Imaginemos la siguiente escena: un hombre, el cuerpo recubierto de tatuajes, irrumpe en el salón de una casa que no es la suya. Increpa al enemigo. Ladra órdenes. Lanza al enemigo contra una silla. Luego contra una pared. Se planta en medio de la habitación, las piernas separadas, los puños a punto de estallar, los músculos tensos, el rostro retorcido en un grito de ira. Los tendones de su cuello saltan impelidos por la intensidad de su aterradora actitud. Persigue al enemigo hasta la habitación vecina, bloquea su huida, lo agarra y zarandea, usa su propio cuerpo para acorralarlo y doblarlo contra un mueble. Grita más órdenes: el enemigo puede elegir entre acompañarlo al sótano para “una charla en privado” y recibir una auténtica paliza ahí mismo. Atenaza las manos alrededor del pescuezo del enemigo con intenciones de ahorcarlo. ¿Ahorcarlo? No, ahorcarla: “el enemigo” es una mujer.
El invasor no es un soldado estadounidense al frente de un ataque sorpresa contra una aldea afgana en medio de la noche; el enemigo tampoco es un anónimo afgano cabeza de familia. Este combatiente, este guerrero no es sino un muchacho de Ohio de nombre Shane. ¿Qué hace? Algo que tantos hombres encuentran estimulante: dominar a su novia con una fuerte dosis de violencia que consideramos inocua al llamarla “doméstica”.
Unos cuantos datos básicos nos permiten advertir que Shane es un depredador bastante habilidoso. ¿Por qué, si no, habría un hombre de 31 años posar su atención en una bonita joven de 19 y dos hijos, uno de 4 y una de 2, esta última igualmente bonita y posible blanco de ataque? ¿Qué novia más vulnerable podría haber encontrado, quién sino Maggie, una mujer aún adolescente, abandonada, que llevaba dos años criando sola a sus pequeños mientras su esposo combatía en Afganistán?
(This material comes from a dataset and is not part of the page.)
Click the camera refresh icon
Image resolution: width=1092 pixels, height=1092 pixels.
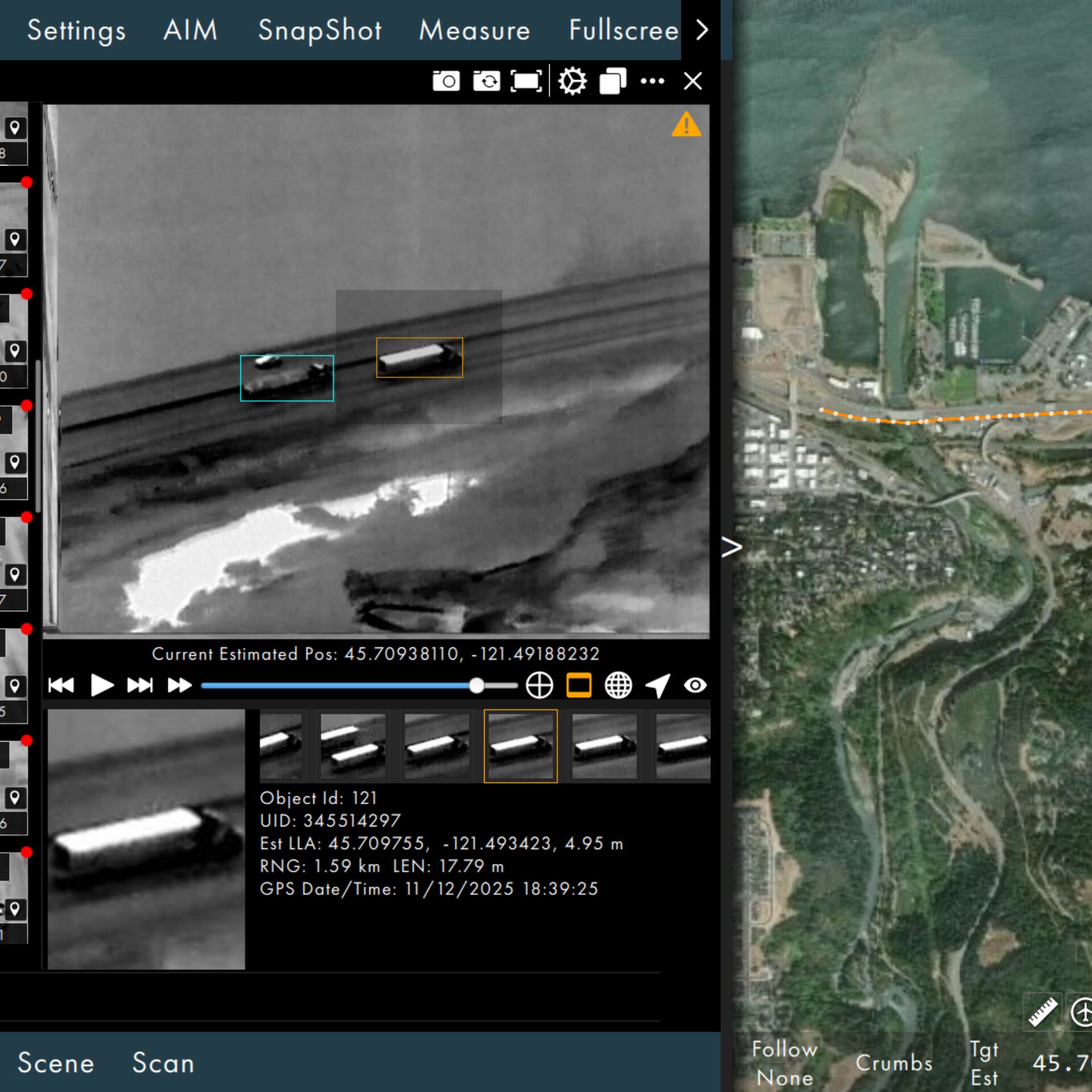click(x=486, y=81)
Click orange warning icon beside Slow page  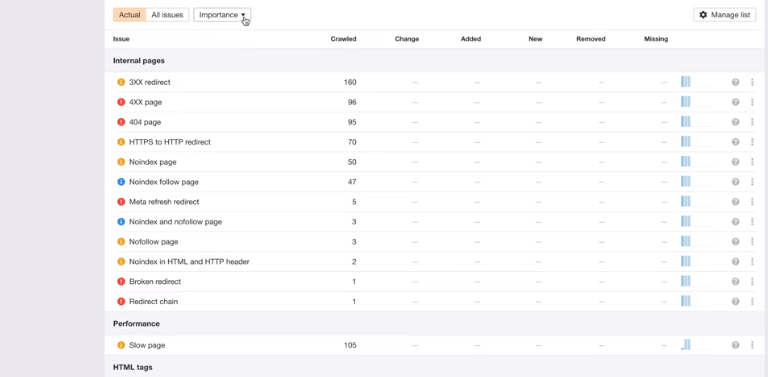pyautogui.click(x=121, y=345)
La guerra había separado a la familia y dejado a Maggie sin respaldo financiero, sintiéndose más sola que nunca.
Si pensamos en la manera en que Shane agredió a Maggie veremos que bien podría tratarse de un soldado al frente de un ataque sorpresa dedicado a aterrorizar a una familia de civiles afganos a media noche para obtener información sobre algún peligroso talibán, real o imaginario. Hasta donde sabemos, el lejano esposo de Maggie, un soldado, podría estar haciendo exactamente lo mismo que Shane en el salón de un hogar afgano y no solo recibiría una paga… quizás se ganara una medalla. El comportamiento básico es bastante parecido: un abrumador despliegue de violencia que hace patente la superioridad de su fuerza. La táctica: conmoción y pavor. El objetivo: controlar el comportamiento, la vida misma del blanco designado. La mentalidad: la convicción de que se tiene el derecho de decidir el destino de una criatura subhumana. El lado oscuro: el miedo y la brutal ira de un perdedor asustado que impone su podredumbre a quien se le cruce.
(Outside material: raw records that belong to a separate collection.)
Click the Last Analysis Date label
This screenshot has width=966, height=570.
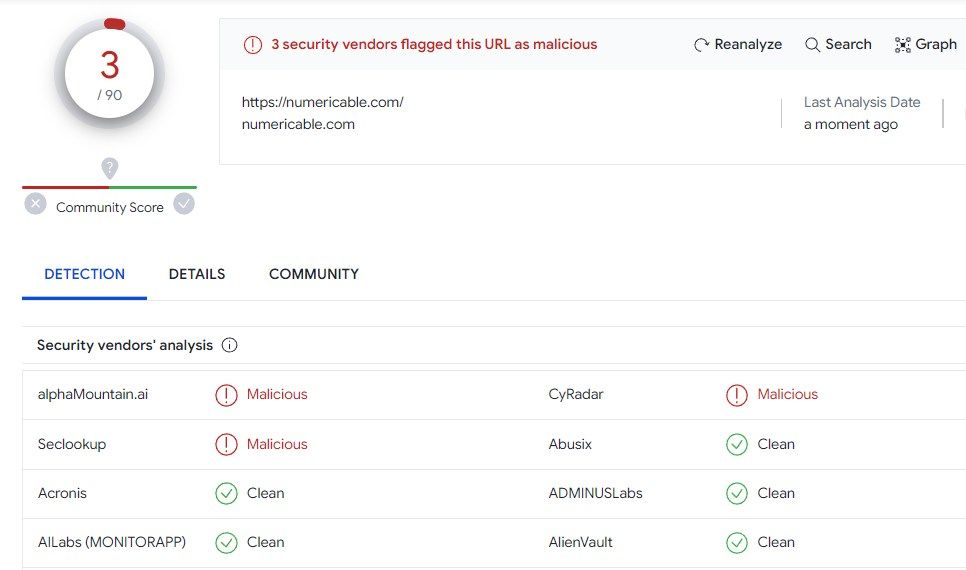(862, 102)
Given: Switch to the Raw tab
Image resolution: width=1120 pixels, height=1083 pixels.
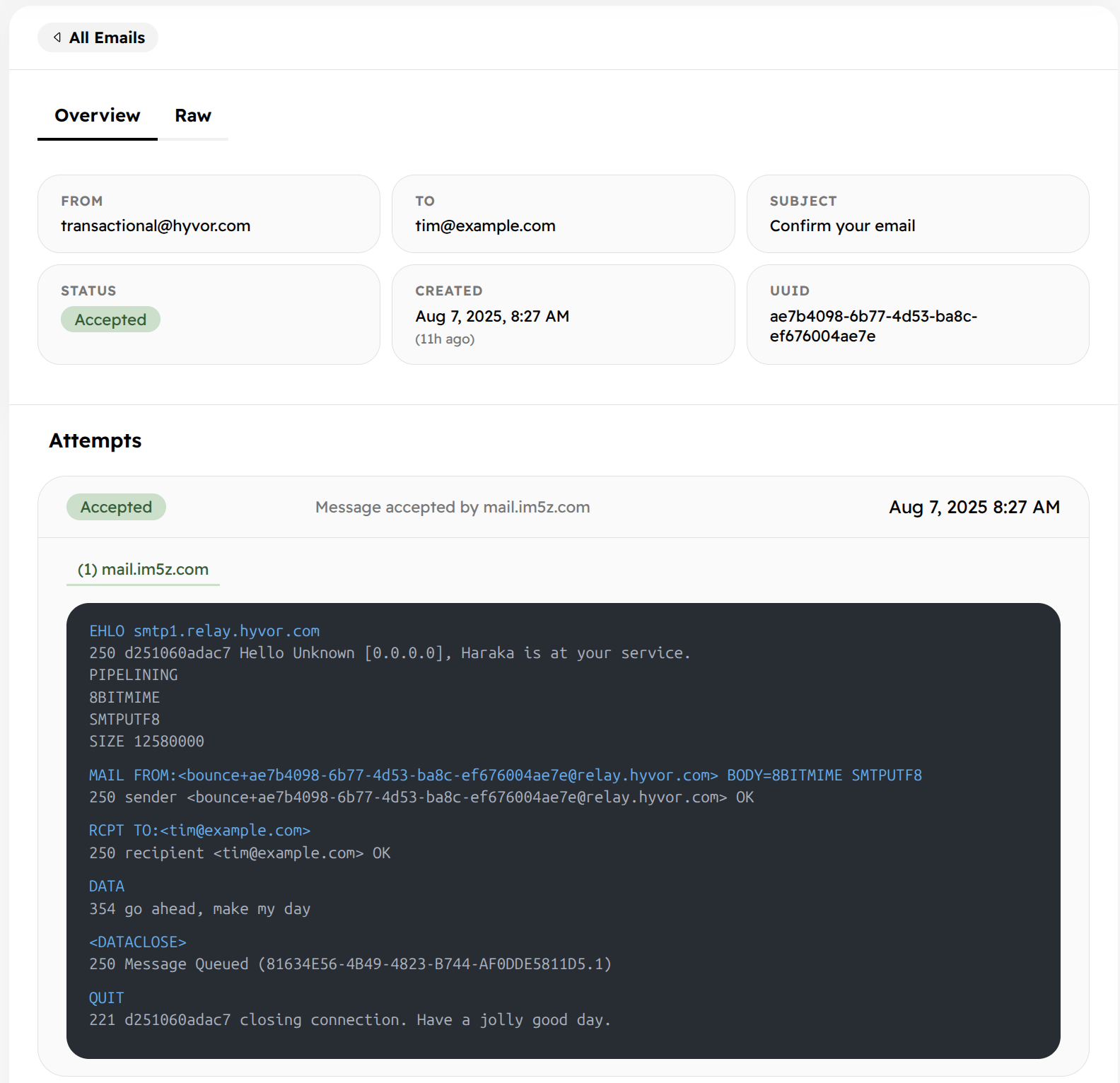Looking at the screenshot, I should coord(192,116).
En cuanto al enemigo designado, así como el excepcionalismo estadounidense afirma la superioridad de este país sobre todas las demás naciones y culturas en la Tierra, e incluso sobre las leyes que rigen las relaciones internacionales, la misoginia (en la que tanto abreva Estados Unidos últimamente, desde los campos de entrenamiento militar hasta la entrega de los Oscar o los ataques políticos frontales contra el derecho de las mujeres de controlar sus propios cuerpos) reafirma, incluso en tipos tan patéticos como Shane, la superioridad innata masculina sobre una especie de “objeto” al que es habitual dirigirse con toda clase de obscenidades.
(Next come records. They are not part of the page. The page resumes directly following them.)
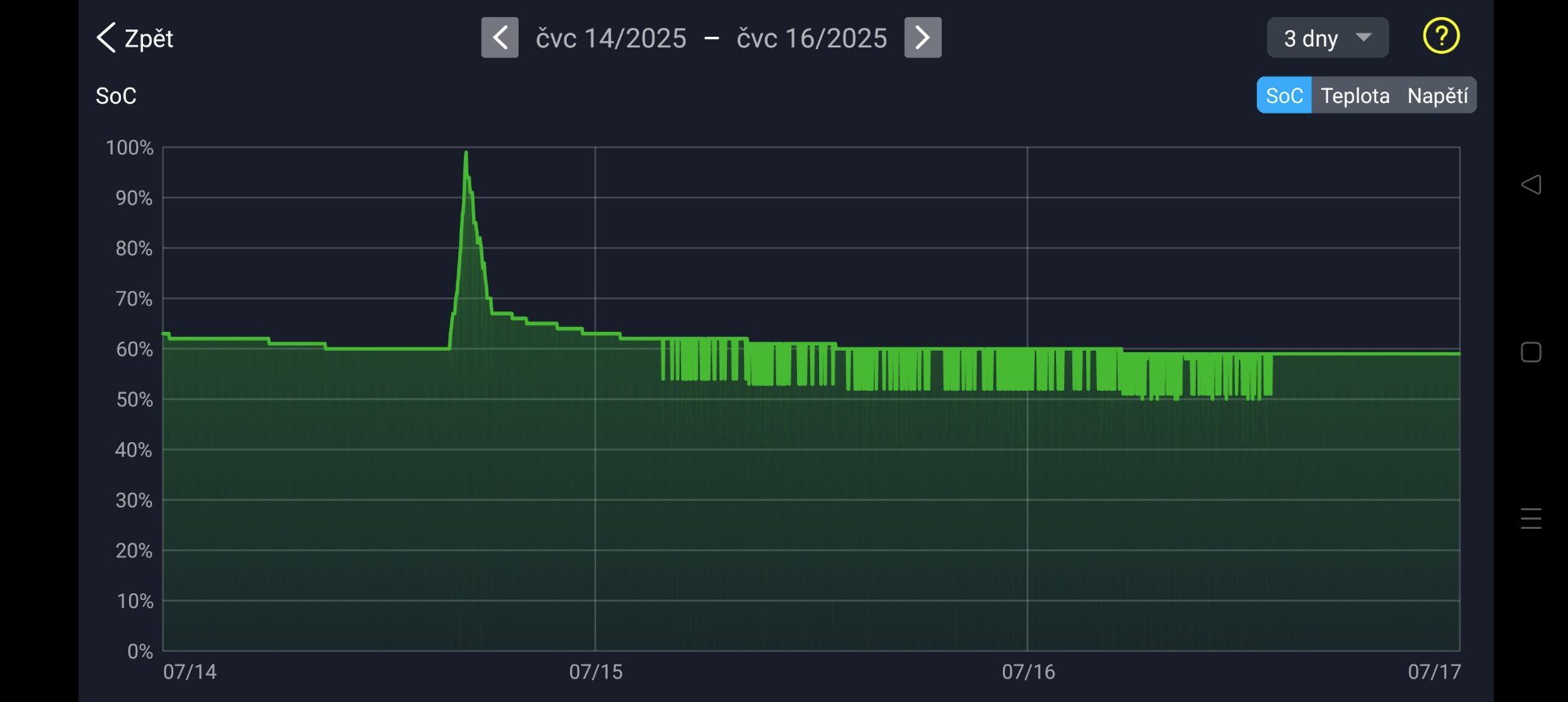Viewport: 1568px width, 702px height.
Task: Switch to the Napětí tab
Action: coord(1437,96)
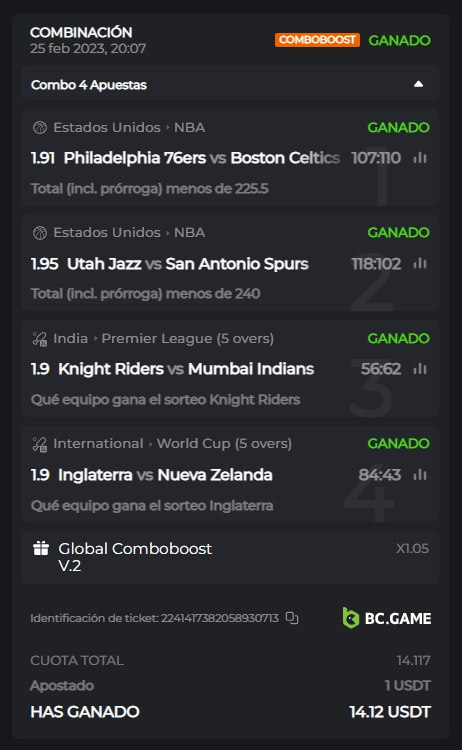
Task: Click the BC.GAME logo
Action: click(386, 618)
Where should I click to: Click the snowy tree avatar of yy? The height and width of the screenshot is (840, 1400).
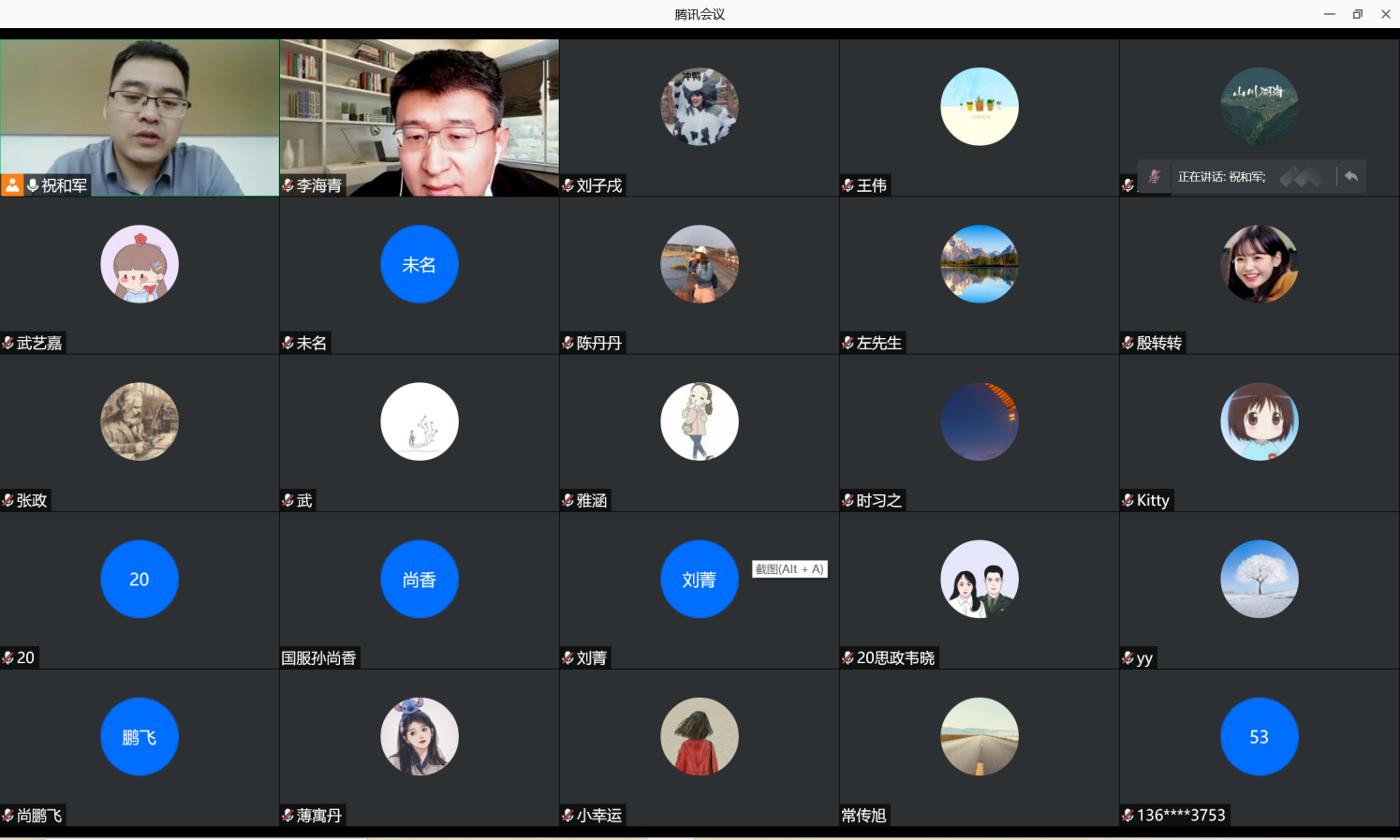1259,579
La militarización de nuestra cultura, de por sí militarizada, se ha agravado desde el 11-S. La identidad oficial del país, tal como se representa en nuestro sistema político y en el estado de seguridad nacional al que estamos sometidos, es plenamente masculina, paranoica, bravucona, hermética, ambiciosa, agresiva y violenta. Los lectores familiarizados con el tema de la “violencia doméstica” reconocerán en estas palabras la típica descripción del golpeador estadounidense promedio que gusta de propinar palizas a su esposa: asustado, pero enojado y agresivo, y con la convicción de poseer el derecho absoluto de controlar ya sea a una mujer o a un pequeño y devastado país como Afganistán.
Atando cabos
En el siglo XIX John Stuart Mill consiguió atar los cabos entre la violencia “doméstica” y la violencia internacional. No usó el término “violencia doméstica”, absurdamente tibio y falto de carácter de género, sino “tortura de esposas” o “atrocidad”. Reconoció que la tortura y la atrocidad eran prácticamente lo mismo, independientemente del lugar donde ocurrieran… da igual si es Guantánamo en Cuba, la provincia Wardak en Afganistán o un dormitorio o sótano en Ohio. En un escrito de 1869 contra el sometimiento de las mujeres, Mill señala que el hábito de la tiranía y la “tortura de esposas” entre los varones ingleses estableció un patrón que marcaría el ejercicio de la política exterior. El tirano en el hogar se transforma en el tirano en la guerra. El hogar es el campo de entrenamiento para las grandes batallas libradas en el exterior.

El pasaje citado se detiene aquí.